**YOUR ASSIGNMENT**
All lines from the one that contains "has height=526, width=661." through the final line of the entries must be repeated exactly. No other lines belong in the output.

**RECORDED INFORMATION**
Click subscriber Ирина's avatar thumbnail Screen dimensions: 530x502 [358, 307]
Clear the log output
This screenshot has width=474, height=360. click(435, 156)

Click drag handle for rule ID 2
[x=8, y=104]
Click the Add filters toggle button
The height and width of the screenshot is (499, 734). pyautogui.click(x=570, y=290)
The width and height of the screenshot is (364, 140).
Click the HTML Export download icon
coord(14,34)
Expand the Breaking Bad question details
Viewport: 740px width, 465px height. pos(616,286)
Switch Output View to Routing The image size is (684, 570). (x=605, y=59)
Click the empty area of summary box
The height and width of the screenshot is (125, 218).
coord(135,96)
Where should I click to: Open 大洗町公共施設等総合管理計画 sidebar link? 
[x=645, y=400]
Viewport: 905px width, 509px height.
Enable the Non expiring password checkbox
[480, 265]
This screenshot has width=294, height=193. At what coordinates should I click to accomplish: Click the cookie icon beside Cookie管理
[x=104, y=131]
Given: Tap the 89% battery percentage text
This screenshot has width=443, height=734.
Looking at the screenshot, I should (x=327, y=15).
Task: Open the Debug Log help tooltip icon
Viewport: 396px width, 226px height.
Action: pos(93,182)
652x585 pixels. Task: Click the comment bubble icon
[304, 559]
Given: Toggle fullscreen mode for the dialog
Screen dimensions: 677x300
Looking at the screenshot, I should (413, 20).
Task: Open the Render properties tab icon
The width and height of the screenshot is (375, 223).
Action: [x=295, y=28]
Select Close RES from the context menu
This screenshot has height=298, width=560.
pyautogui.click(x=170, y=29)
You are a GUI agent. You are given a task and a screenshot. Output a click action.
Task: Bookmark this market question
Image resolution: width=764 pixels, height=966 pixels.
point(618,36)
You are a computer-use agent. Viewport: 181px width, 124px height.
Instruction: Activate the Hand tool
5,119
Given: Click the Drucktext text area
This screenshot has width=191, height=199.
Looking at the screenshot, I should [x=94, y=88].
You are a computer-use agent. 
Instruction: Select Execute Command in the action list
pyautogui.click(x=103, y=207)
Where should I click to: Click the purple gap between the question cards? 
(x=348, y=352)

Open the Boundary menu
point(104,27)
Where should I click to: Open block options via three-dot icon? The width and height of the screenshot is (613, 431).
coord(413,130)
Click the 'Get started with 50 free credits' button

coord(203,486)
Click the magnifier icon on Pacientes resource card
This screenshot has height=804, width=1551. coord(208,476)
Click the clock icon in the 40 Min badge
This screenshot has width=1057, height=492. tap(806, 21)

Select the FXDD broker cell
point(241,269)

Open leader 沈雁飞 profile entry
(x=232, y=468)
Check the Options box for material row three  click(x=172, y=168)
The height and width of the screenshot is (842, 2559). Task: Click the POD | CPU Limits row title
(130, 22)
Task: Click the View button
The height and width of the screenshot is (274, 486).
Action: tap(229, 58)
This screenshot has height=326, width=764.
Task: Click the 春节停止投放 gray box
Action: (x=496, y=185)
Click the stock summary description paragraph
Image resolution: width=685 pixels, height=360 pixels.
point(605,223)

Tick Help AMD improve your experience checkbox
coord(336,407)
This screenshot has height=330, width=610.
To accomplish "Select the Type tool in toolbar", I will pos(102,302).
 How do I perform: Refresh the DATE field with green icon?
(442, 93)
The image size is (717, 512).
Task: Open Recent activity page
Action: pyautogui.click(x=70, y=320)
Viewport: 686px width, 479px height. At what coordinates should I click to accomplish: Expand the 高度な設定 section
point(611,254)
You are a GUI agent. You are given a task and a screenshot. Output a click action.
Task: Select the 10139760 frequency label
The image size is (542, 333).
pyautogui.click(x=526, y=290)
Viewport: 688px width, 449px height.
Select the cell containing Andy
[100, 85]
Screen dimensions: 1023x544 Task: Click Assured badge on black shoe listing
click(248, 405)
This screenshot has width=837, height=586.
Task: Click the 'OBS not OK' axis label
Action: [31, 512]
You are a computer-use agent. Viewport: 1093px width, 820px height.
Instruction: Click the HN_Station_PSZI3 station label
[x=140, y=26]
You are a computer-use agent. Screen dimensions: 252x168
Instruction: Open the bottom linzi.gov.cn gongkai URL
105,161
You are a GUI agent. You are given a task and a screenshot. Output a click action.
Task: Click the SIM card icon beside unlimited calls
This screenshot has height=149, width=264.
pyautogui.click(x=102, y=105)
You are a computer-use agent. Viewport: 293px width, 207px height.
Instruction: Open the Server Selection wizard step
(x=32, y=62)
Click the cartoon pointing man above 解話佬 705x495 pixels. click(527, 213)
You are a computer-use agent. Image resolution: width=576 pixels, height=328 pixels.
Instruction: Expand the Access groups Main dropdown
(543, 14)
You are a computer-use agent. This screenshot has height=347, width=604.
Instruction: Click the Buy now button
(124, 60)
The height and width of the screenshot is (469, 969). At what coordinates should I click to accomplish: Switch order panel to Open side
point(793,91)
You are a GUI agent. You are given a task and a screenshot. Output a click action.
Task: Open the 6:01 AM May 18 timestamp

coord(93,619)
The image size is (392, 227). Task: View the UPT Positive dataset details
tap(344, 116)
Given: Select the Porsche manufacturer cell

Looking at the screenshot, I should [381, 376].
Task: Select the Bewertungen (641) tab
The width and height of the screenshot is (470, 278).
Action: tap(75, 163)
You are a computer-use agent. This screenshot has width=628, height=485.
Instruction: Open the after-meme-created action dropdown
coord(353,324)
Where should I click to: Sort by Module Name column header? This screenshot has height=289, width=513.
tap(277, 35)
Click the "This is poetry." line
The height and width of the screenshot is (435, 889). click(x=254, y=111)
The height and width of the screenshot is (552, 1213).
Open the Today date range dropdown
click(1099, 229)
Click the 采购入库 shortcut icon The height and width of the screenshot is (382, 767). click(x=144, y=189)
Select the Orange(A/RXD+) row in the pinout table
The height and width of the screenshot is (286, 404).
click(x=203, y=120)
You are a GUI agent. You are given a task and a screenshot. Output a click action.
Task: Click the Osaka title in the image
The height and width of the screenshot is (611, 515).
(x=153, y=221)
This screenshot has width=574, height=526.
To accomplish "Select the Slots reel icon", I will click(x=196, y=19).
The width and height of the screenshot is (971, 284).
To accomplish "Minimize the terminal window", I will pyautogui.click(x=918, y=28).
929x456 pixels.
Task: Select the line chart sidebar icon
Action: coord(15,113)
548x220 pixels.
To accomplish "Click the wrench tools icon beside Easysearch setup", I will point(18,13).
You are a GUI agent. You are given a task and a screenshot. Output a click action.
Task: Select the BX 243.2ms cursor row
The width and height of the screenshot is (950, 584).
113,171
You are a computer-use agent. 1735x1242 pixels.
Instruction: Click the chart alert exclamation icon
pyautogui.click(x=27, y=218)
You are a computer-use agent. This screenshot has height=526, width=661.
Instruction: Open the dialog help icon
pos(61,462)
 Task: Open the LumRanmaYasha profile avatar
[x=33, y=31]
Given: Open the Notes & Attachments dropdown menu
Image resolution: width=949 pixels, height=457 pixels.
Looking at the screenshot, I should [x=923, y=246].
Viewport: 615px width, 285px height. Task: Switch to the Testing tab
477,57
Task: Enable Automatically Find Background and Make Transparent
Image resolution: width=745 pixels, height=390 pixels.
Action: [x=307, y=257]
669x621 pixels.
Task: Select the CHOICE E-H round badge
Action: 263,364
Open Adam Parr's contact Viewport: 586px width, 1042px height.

**SOLUTION**
You are a computer-use agent. This screenshot has height=526, width=661.
Instruction: Open the dialog help icon
pos(61,462)
 Task: Open the LumRanmaYasha profile avatar
[x=33, y=31]
Given: Open the Notes & Attachments dropdown menu
Image resolution: width=949 pixels, height=457 pixels.
Looking at the screenshot, I should [x=923, y=246].
Viewport: 615px width, 285px height. Task: Switch to the Testing tab
477,57
Task: Enable Automatically Find Background and Make Transparent
Image resolution: width=745 pixels, height=390 pixels.
Action: [x=307, y=257]
669x621 pixels.
Task: Select the CHOICE E-H round badge
Action: 263,364
Open Adam Parr's contact Viewport: 586px width, 1042px height.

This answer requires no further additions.